Manual scaling: Must provision capacity and handle scaling yourself
Database management: Need to manage backups, updates, monitoring
Connection limits: Connection pooling required for high concurrency
Migration setup: Must run Alembic migrations before first use
TTL cleanup: Handled by the library’s self-contained opportunistic purge (see Expired Token Cleanup (TTL)); no pg_cron required for ActingWeb’s own token tables

Example Use Cases:

Traditional web application with steady traffic
Reporting/analytics requirements
Multi-tenant SaaS application
Enterprise deployment with on-premises requirements

Performance Characteristics

Actor Operations

Operation	DynamoDB	PostgreSQL	Notes
Actor create	5-15ms	2-5ms	PostgreSQL faster for local/same-region
Actor read	5-10ms	1-3ms	Both very fast for key-based lookup
Actor update	5-10ms	2-4ms	PostgreSQL slightly faster
Property write	5-10ms	1-3ms	PostgreSQL benefits from connection pooling
Property read	5-10ms	1-2ms	Both efficient for primary key lookup
Trust list	10-20ms	2-5ms	PostgreSQL better for complex queries

Scaling Characteristics

DynamoDB:

Horizontal scaling: Automatic partition management
Read capacity: Auto-scales to millions of requests/second
Write capacity: Auto-scales to millions of requests/second
Latency: Consistent regardless of table size
Limits: 400KB item size, 25 operations per transaction

PostgreSQL:

Vertical scaling: Larger instances for more CPU/RAM
Horizontal scaling: Read replicas, sharding (manual setup)
Connection pooling: Essential for Lambda/serverless (use external pool like RDS Proxy)
Latency: Can degrade with very large tables without proper indexing
Limits: 1GB per row, no practical transaction limit

Cost Analysis

Example: 1 million requests/day

DynamoDB Costs (us-east-1):

On-Demand Pricing:
- 1M writes/day × $1.25/million = $1.25/day = $37.50/month
- 3M reads/day × $0.25/million = $0.75/day = $22.50/month
- Storage: 10GB × $0.25/GB = $2.50/month
Total: ~$63/month

Provisioned Capacity (if steady load):
- 12 WCU × 730 hours × $0.00065 = $5.69/month
- 35 RCU × 730 hours × $0.00013 = $3.32/month
- Storage: 10GB × $0.25/GB = $2.50/month
Total: ~$12/month (62% savings with provisioned)

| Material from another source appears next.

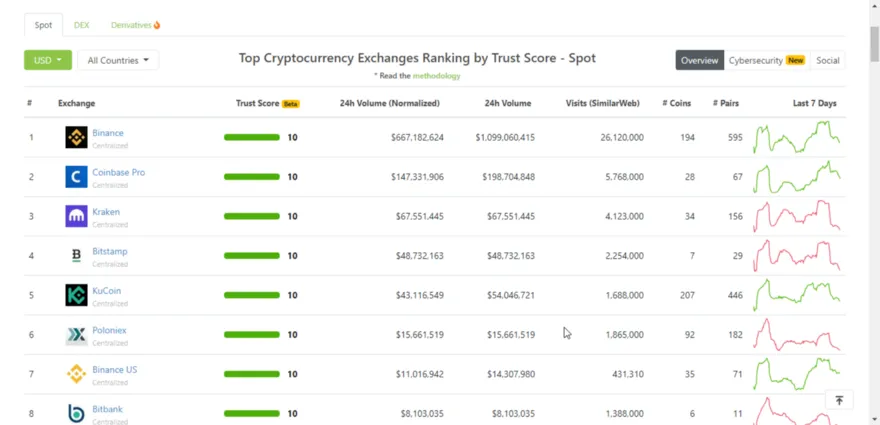This screenshot has width=880, height=425.
Task: Click the Binance US logo icon
Action: [x=76, y=374]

PostgreSQL Costs (AWS RDS):

db.t4g.small (2 vCPU, 2GB RAM):
- Instance: $0.017/hour × 730 hours = $12.41/month
- Storage: 20GB SSD × $0.115/GB = $2.30/month
- Backup storage: 20GB × $0.095/GB = $1.90/month
Total: ~$17/month

db.t4g.medium (2 vCPU, 4GB RAM):
- Instance: $0.034/hour × 730 hours = $24.82/month
- Storage: 50GB SSD × $0.115/GB = $5.75/month
- Backup storage: 50GB × $0.095/GB = $4.75/month
Total: ~$35/month

Analysis: For this traffic level, PostgreSQL is more cost-effective. DynamoDB becomes competitive only with: - Highly variable traffic (benefit from on-demand) - Global replication requirements - Zero-ops preference (worth the premium)

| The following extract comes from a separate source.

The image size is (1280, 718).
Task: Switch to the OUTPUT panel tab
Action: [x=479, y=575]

Expired Token Cleanup (TTL)

ActingWeb’s SPA/mobile session tokens (the /oauth/spa/token flow) are stored in the attributes table with a ttl_timestamp. Access tokens are short-lived (1 hour); refresh tokens rotate, and a used refresh token’s TTL is shortened to a bounded reuse-detection window (SPA_REFRESH_TOKEN_REUSE_WINDOW, 2 days) so consumed tokens do not accumulate. Expired rows still need to be deleted from storage. How that happens depends on the backend:

PostgreSQL — automatic, no configuration required. The library purges expired token rows itself. The /oauth/spa/token endpoint opportunistically calls OAuth2SessionManager.maybe_purge_expired_tokens(), which runs at most once per SPA_TOKEN_PURGE_INTERVAL (1 hour) per process and issues a single set-based DELETE backed by the idx_attributes_ttl partial index (cost scales with the number of expired rows, not table size). No pg_cron or scheduled job is needed for ActingWeb’s own token tables. Applications may still call purge_expired_tokens() directly from a scheduled job if they want a deterministic cadence.

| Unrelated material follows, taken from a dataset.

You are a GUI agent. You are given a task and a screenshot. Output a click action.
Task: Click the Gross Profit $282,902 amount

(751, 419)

DynamoDB — enable native TTL on the table (one-time setup). DynamoDB deletes expired items automatically, but TTL must be enabled on the attributes table, pointed at the ttl_timestamp attribute. The library does not (and cannot reliably) enable this for you, and a full-table Scan to purge is deliberately avoided, so without this step expired tokens are never removed.

Important

Enabling TTL on the shared attributes table is safe even though that table also holds permanent data (internal store, cached values, application attributes). DynamoDB TTL deletes an item only when its ttl_timestamp attribute is present and in the past. ActingWeb writes ttl_timestamp only for temporary data that is meant to expire — SPA access/refresh tokens, OAuth login sessions, mobile exchange tickets, state nonces, and index entries. Every permanent write goes through set_attr with no ttl, so those items have no ttl_timestamp and are never eligible for TTL deletion. (If your own code calls set_attr(..., ttl_seconds=...) it is likewise opting that item into expiry — don’t pass a TTL for data you want to keep.)

Enable it once per environment:

aws dynamodb update-time-to-live \
    --table-name <PREFIX>_attributes \
    --time-to-live-specification "Enabled=true, AttributeName=ttl_timestamp"

The table name is <AWS_DB_PREFIX>_attributes (default prefix demo_actingweb). TTL deletion is asynchronous (AWS removes items within ~48h of expiry), which is fine for token cleanup. The ttl_timestamp is written with a clock-skew buffer so items are never deleted before they are logically expired.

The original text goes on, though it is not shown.